The Civil List was until 2011 the annual amount paid to Sovereign that covered some of the expenses of the Sovereign’s duties and the upkeep of Royal Households. Like almost anything involving money the Civil List was a highly contentious issue and was one of the most partisan issues that divided the political elites of the early and middle Hanoverian period.
But how did the Civil List come into being and why was it such a contentious issue?
The answer to that can be found in the aftermath of the Glorious Revolution. The Revolution through Parliament’s voting on who the new monarch was showed that it, not the monarch could decide the succession to the Crown (something later codified in the Act of Succession of 1701) and as such confirmed Parliamentary supremacy in most matters.
Consequently, many in Parliament came to view the financial independence enjoyed by King Charles II and King James II as the reasons behind why the revolution took place to begin with, and they wished to ensure that future monarchs could not operate without Parliamentary approval, hence they created the Civil List. After nine years of fighting a foreign war, Parliament finally got their act together and in 1697 passed the first Civil List Act. This act set King William and Queen Mary’s peacetime revenue at £1.2 million per year with £700,000 of that to be used to cover the costs of civilian government alongside the payment of pensions and the costs of running the Royal Household.
As Reitan noted in his seminal work, the Civil List Act as passed in 1697, gave the Crown financial independence and enabled them to still influence the running of government and the management of Parliament through offering pensions to select people and bribes to others who might be swayed to the monarch’s way of thinking. This was a huge benefit to the monarch, for though after Queen Anne, no monarch vetoed an Act of Parliament, both George I and II were able to usually get Parliament to vote in a manner that they wanted, through greasing their hands with cash.The list also enabled the monarch to make ambitious nobles and middle class men and women, theirs through offering them lucrative posts within the Royal Household, thus earning their family’s favour, and support for future measures.
Of course, there were times when the monarch needed to go to Parliament to ask them to clear up some of the debt that had been incurred, as sometimes the revenues of the Civil List were not enough to meet the cost of running civilian government. Usually, Parliament tended to agree to pay off the debt or add more to the Civil List, especially if the monarch went at the beginning of their reign when there was a good feeling in the air and the politicians wanted to be on the monarch’s good side for the forthcoming election. Serious scrutiny of the Civil List usage only tended to occur if the monarch asked for a payment off a debt when the ministry in charge was in dire straits, or if those in government were not good managers. Both George I and II benefitted from having skilled manipulators in Walpole and the Pelham brothers to get Parliament on side.

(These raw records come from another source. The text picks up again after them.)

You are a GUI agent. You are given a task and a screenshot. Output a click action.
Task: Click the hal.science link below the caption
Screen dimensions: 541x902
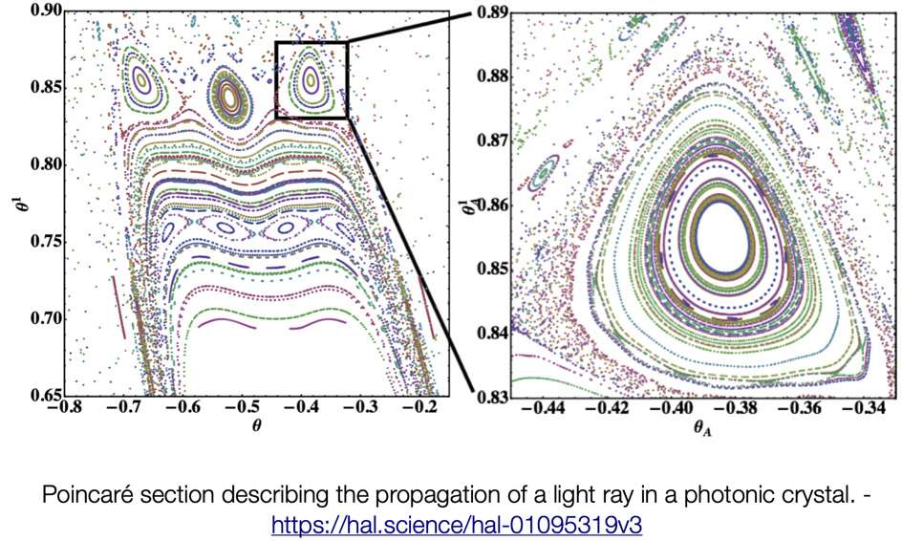(x=451, y=525)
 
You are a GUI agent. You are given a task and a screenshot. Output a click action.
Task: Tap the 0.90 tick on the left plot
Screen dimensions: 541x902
(x=43, y=10)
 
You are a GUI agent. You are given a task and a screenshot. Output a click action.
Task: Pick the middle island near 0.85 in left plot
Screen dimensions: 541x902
(x=230, y=95)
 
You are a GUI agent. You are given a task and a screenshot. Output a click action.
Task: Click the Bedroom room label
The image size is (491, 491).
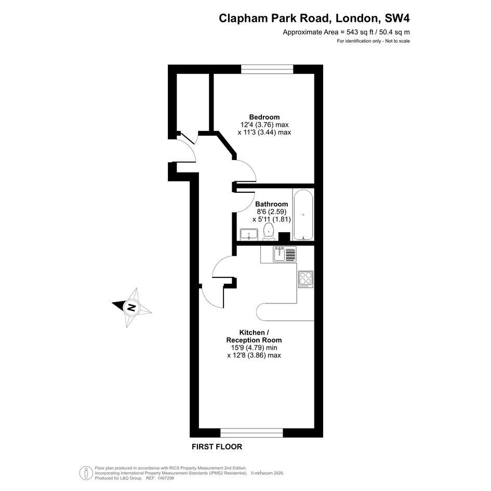point(264,117)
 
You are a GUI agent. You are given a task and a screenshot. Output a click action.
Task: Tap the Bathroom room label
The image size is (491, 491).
point(272,204)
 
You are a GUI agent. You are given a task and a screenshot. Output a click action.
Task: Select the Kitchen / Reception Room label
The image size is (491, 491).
point(254,336)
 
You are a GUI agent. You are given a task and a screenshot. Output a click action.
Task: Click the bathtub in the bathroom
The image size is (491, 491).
point(303,215)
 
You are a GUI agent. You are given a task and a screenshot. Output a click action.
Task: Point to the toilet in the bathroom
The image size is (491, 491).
point(268,232)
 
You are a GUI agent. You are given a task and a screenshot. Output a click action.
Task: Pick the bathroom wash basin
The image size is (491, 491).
point(249,234)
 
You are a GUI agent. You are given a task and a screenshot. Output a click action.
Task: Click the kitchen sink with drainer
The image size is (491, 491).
point(284,254)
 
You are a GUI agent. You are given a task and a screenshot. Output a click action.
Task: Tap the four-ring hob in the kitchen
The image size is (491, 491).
point(306,280)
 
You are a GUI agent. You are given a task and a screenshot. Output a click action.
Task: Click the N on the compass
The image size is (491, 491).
point(131,307)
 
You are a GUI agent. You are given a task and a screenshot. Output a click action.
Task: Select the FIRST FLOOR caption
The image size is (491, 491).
point(217,447)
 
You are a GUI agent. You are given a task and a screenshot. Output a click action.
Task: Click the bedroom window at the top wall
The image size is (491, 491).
point(267,69)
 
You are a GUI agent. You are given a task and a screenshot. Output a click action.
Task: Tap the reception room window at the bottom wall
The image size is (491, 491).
point(252,433)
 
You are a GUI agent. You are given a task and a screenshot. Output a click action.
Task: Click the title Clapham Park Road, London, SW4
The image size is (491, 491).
point(314,18)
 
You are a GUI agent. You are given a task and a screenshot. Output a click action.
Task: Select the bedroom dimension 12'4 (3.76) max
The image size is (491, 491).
point(264,125)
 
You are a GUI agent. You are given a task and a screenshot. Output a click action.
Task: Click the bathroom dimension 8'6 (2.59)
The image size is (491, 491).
point(272,211)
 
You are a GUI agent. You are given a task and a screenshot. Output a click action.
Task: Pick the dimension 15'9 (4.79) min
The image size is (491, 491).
point(254,348)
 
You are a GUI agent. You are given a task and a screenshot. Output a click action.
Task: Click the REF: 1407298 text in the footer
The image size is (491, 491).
point(161,478)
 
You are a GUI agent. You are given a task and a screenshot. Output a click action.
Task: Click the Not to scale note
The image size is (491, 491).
point(397,41)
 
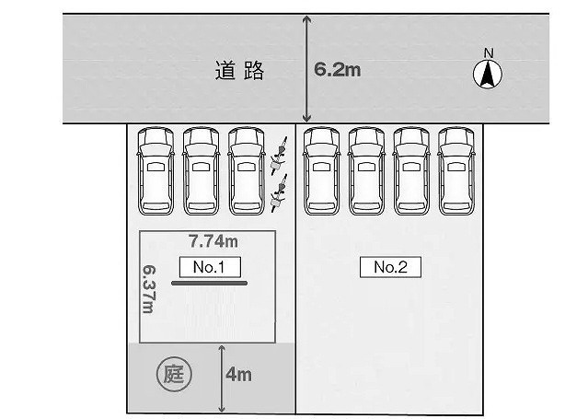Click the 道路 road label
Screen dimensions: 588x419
point(239,70)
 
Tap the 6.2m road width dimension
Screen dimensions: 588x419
point(338,70)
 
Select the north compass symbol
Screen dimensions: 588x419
point(488,75)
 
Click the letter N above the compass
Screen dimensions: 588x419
point(489,53)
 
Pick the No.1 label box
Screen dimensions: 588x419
point(210,267)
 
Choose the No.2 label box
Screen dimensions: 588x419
point(390,267)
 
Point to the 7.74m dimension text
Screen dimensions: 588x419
point(213,241)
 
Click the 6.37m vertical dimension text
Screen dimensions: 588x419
point(149,289)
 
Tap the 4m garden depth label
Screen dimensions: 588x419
point(239,375)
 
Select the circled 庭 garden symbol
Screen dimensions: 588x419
point(174,374)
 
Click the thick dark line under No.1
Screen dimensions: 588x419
point(209,283)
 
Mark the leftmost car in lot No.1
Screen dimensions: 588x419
point(156,171)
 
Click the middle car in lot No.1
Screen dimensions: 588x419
point(201,171)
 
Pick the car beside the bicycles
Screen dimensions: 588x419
point(247,171)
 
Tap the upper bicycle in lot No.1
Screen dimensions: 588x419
point(279,156)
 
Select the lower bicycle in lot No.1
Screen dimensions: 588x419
point(279,193)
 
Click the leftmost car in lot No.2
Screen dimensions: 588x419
point(321,171)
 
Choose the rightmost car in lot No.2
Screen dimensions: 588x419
point(456,171)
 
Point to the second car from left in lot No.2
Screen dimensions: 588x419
point(366,171)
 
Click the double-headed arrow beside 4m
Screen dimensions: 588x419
point(222,378)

This all changed when George III ascended the throne. Reitan has noted how George III had been raised by the Leicester House set of his father’s friends and followers, who in their long years in opposition to George II had seen Frederick, Prince of Wales promise to have a fixed Civil List Revenue of £800,000 per year with any excess going to the public. When George III ascended the throne, he held those same beliefs and unfortunately agreed to the Civil List Act of 1760. Under this act, George agreed to surrender the hereditary Crown Estate to Parliament alongside the cost of paying for civilian government and in return, George III would receive £800,000 per annum from the Civil List. However, it was soon found that this was not enough to cover the cost of the Royal Family, and George had to go to Parliament to request that the debt be paid off. George’s early reign had been tumultuous and much was demanded of him before Parliament would eventually pay off the debt. When they did, a precedent had been set that would go onto influence future relations between Crown and Parliament, such as the debates over the Civil List in the late 1770s, which resulted in the King being lectured by both the Speaker of the House and Charles James Fox on the need for prudent financial management.
It was in the early 1780s that Edmund Burke presented before Parliament his Economic Reform Act. The Act which was a consequence of the debates of the previous two decades reduced the expenditure of the Crown, by abolishing several useless offices which were believed to be corrupt. The Act ensured that members of the Treasury had to come to Parliament when expenditure in the list exceeded the allotted amount, through ensuring that their salaries would be paid last, thus if there was no money to pay them, they would have to come to Parliament. This subsequently ensured that annual state expenditure for the monarchy was to be decided by the Treasury and presented to the Commons for review. It also established the precedent that the ministers were responsible to Parliament not the Crown.
Consequently, with Burke’s reform now firmly in place, the steady erosion of the Crown’s power over finance in government began, such that by 1830, when William IV ascended the throne, the new Civil List Act only covered the expenses of the Royal Household. Slowly but surely, Parliament began passing Acts which chipped away at what the Civil List was meant to cover. So that by the 1990s, the Queen had begun paying tax, and was left a mere shadow of a monarch as had been warned during the debates in the 1780s by Charles Jenkinson. The Civil List was replaced by the Sovereign Grant in 2011 which continued the trend set by the Civil List Act of 1830.
One can only imagine the consequences had George III not been raised under the Leicester House thought processes and taken what was his due in 1760, perhaps Republicans would have less ammunition in their arsenal.